The problem: Translate this sentence from the baseball memoir below into Spanish: "Claude gave me my first fielder’s glove and taught me how to bat, catch and pitch."

(Document segment)

“No, no, no, can’t you hold your hands like I am!” Dad bellowed, attracting Mom’s attention.
“Floyd, can’t you see you’re confusing him? You know he isn’t left-handed like you are.”
“David, pretend you’re looking in a mirror and Daddy’s hands are your reflection. There, now you’re getting it.”
* * *
All I had done was ask Daddy why he had those two funny sticks behind his bedroom door. I hadn’t expected a golf lesson, although I might have expected him to lose his temper in frustration.
I didn’t set foot on a golf course until I was twenty-five and Dad had been dead half of my life, but I remembered how to hold a club. “You know, Dan,” I said to my friend, “I’m pretty sure Dad never played golf. I still don’t know why he had a driver and a putter. The only time he even watched golf on tv was if we visited Uncle Joe and he was watching a match.”
I was in my sixties before I casually mentioned those clubs to my sister that she explained. “Didn’t you know Daddy had been a caddy in Hot Springs when he was a teen? I guess they reminded him of those good times.”
The only sports Dad showed any interest in had been the Friday or Saturday night wrestling or boxing matches on television. That made a certain sense, as I’d heard about so many times Dad had gotten into fights.
Now, my brother-in-law, Claude, loved baseball and had even tried out for the St. Louis Cardinals. He didn’t make the team because he was blind in one eye, but that didn’t prevent his being a life-long Cards fan.
Claude gave me my first fielder’s glove and taught me how to bat, catch and pitch. He took me to see my first in-person game at the old Busch Stadium on Grand Avenue, where I got to see the only out-of-the-park home run I’ve ever witnessed. When Marcia had married Claude they couldn’t afford a television, so every summer weekend Claude would be in our living room. After the game he’d take me outside for some practice.
I never got to play on a team, but he taught me how to place-hit and throw a knuckler, slider and curve. One day he was practicing pitching to me and threw a slider that clipped the top of the catcher’s mitt I was wearing and hit me right between the eyes, laying me out cold. I woke up with him bent over me, his face as white as mine probably was, minus the red welt above my nose.
When spring came around in my Freshman year at high school, I wanted to try out for the team. I was so excited that my blood pressure must have been off the chart, had it been checked. When my turn finally came to step to the coaches desk to sign up, he took one look at me and said, “I can’t let you play.”
He pointed to my shirt. I looked down and saw a trail of crimson that had dripped from my nose. “I’d lose my job, that’s why.”
I was heart-broken and never tried again. I had had occasional nosebleeds, but so had my sister, Jackie, so I hadn’t thought it that big of a deal. By the time I joined the Army they had stopped. C’est la vie.

(End Document segment)
(Data listing)

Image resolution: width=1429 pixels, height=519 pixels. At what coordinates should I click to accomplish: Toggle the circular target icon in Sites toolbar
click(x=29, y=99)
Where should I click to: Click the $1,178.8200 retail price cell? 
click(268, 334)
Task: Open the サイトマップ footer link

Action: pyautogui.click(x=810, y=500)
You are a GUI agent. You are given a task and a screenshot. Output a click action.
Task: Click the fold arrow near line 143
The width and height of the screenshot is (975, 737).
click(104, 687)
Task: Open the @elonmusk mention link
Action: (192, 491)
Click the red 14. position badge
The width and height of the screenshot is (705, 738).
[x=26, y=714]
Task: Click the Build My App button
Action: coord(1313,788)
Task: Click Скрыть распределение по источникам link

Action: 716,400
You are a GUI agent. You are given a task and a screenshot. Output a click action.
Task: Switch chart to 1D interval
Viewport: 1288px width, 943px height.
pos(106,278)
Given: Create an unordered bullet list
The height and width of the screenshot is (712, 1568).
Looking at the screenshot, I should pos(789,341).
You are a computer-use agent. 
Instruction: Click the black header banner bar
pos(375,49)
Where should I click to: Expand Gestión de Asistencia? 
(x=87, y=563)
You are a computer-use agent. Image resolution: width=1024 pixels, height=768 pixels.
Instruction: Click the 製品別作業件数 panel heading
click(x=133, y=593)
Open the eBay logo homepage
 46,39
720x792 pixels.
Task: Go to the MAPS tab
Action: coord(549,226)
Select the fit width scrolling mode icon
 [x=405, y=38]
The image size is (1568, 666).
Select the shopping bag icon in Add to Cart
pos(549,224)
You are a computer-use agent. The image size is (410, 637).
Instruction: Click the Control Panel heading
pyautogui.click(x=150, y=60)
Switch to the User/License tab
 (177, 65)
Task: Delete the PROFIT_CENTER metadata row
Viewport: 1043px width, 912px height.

(End Data listing)

Task output: Claude me dio mi primer guante de fildeador y me enseñó a batear, atrapar y lanzar.